[Exercise goal]: Set down every entry below exactly as it stands.

(Stored data entries)
Start of Block
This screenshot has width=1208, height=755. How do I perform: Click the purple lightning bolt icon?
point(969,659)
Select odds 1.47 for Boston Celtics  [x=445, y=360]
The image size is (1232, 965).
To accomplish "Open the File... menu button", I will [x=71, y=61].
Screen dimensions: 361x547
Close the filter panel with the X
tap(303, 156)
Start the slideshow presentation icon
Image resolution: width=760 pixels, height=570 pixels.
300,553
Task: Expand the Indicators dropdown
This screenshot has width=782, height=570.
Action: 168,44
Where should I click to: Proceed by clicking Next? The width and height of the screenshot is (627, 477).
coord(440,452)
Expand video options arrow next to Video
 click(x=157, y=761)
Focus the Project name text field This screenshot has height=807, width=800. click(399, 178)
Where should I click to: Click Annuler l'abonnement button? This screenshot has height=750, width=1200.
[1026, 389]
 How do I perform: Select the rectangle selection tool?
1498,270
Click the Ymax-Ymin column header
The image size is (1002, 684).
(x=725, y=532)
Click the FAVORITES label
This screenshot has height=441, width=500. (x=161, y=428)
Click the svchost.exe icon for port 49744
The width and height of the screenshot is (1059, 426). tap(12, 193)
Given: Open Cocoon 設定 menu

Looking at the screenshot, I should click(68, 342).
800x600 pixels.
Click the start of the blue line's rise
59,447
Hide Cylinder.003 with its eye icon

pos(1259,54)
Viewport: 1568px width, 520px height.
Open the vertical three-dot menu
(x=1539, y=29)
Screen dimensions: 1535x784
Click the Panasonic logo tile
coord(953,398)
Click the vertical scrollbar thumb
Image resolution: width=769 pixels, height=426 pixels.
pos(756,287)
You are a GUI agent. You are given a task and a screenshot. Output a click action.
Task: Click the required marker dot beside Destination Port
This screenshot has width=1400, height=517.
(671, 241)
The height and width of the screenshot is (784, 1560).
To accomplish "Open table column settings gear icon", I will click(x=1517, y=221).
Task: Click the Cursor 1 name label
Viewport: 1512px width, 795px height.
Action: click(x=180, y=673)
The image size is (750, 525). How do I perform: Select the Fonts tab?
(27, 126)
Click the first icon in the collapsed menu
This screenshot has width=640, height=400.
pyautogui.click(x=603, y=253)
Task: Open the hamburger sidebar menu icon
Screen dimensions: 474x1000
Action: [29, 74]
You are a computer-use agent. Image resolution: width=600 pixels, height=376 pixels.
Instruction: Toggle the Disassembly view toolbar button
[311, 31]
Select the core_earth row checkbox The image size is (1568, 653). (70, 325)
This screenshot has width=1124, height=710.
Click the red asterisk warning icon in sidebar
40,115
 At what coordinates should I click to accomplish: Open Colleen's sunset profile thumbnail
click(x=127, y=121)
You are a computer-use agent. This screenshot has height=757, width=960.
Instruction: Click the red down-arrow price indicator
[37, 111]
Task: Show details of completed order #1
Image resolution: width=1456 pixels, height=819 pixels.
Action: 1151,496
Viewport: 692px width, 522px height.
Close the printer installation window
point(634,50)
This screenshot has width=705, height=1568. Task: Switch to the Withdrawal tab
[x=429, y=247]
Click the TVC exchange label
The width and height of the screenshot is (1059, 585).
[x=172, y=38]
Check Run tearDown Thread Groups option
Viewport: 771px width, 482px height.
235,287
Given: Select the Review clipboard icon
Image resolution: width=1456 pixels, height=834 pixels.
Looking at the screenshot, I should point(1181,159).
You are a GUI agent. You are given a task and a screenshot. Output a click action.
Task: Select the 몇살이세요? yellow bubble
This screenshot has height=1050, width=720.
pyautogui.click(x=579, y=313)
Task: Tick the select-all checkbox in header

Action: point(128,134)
End of Block
[Task solution]:
This screenshot has width=1208, height=755. How do I perform: Click the purple lightning bolt icon?
point(969,659)
Select odds 1.47 for Boston Celtics  [x=445, y=360]
The image size is (1232, 965).
To accomplish "Open the File... menu button", I will [x=71, y=61].
Screen dimensions: 361x547
Close the filter panel with the X
tap(303, 156)
Start the slideshow presentation icon
Image resolution: width=760 pixels, height=570 pixels.
300,553
Task: Expand the Indicators dropdown
This screenshot has width=782, height=570.
Action: 168,44
Where should I click to: Proceed by clicking Next? The width and height of the screenshot is (627, 477).
coord(440,452)
Expand video options arrow next to Video
 click(x=157, y=761)
Focus the Project name text field This screenshot has height=807, width=800. click(399, 178)
Where should I click to: Click Annuler l'abonnement button? This screenshot has height=750, width=1200.
[1026, 389]
 How do I perform: Select the rectangle selection tool?
1498,270
Click the Ymax-Ymin column header
The image size is (1002, 684).
(x=725, y=532)
Click the FAVORITES label
This screenshot has height=441, width=500. (x=161, y=428)
Click the svchost.exe icon for port 49744
The width and height of the screenshot is (1059, 426). tap(12, 193)
Given: Open Cocoon 設定 menu

Looking at the screenshot, I should click(68, 342).
800x600 pixels.
Click the start of the blue line's rise
59,447
Hide Cylinder.003 with its eye icon

pos(1259,54)
Viewport: 1568px width, 520px height.
Open the vertical three-dot menu
(x=1539, y=29)
Screen dimensions: 1535x784
Click the Panasonic logo tile
coord(953,398)
Click the vertical scrollbar thumb
Image resolution: width=769 pixels, height=426 pixels.
pos(756,287)
You are a GUI agent. You are given a task and a screenshot. Output a click action.
Task: Click the required marker dot beside Destination Port
This screenshot has width=1400, height=517.
(671, 241)
The height and width of the screenshot is (784, 1560).
To accomplish "Open table column settings gear icon", I will click(x=1517, y=221).
Task: Click the Cursor 1 name label
Viewport: 1512px width, 795px height.
Action: click(x=180, y=673)
The image size is (750, 525). How do I perform: Select the Fonts tab?
(27, 126)
Click the first icon in the collapsed menu
This screenshot has width=640, height=400.
pyautogui.click(x=603, y=253)
Task: Open the hamburger sidebar menu icon
Screen dimensions: 474x1000
Action: [29, 74]
You are a computer-use agent. Image resolution: width=600 pixels, height=376 pixels.
Instruction: Toggle the Disassembly view toolbar button
[311, 31]
Select the core_earth row checkbox The image size is (1568, 653). (70, 325)
This screenshot has width=1124, height=710.
Click the red asterisk warning icon in sidebar
40,115
 At what coordinates should I click to accomplish: Open Colleen's sunset profile thumbnail
click(x=127, y=121)
You are a computer-use agent. This screenshot has height=757, width=960.
Instruction: Click the red down-arrow price indicator
[37, 111]
Task: Show details of completed order #1
Image resolution: width=1456 pixels, height=819 pixels.
Action: 1151,496
Viewport: 692px width, 522px height.
Close the printer installation window
point(634,50)
This screenshot has width=705, height=1568. Task: Switch to the Withdrawal tab
[x=429, y=247]
Click the TVC exchange label
The width and height of the screenshot is (1059, 585).
[x=172, y=38]
Check Run tearDown Thread Groups option
Viewport: 771px width, 482px height.
235,287
Given: Select the Review clipboard icon
Image resolution: width=1456 pixels, height=834 pixels.
Looking at the screenshot, I should point(1181,159).
You are a GUI agent. You are given a task and a screenshot. Output a click action.
Task: Select the 몇살이세요? yellow bubble
This screenshot has height=1050, width=720.
pyautogui.click(x=579, y=313)
Task: Tick the select-all checkbox in header

Action: point(128,134)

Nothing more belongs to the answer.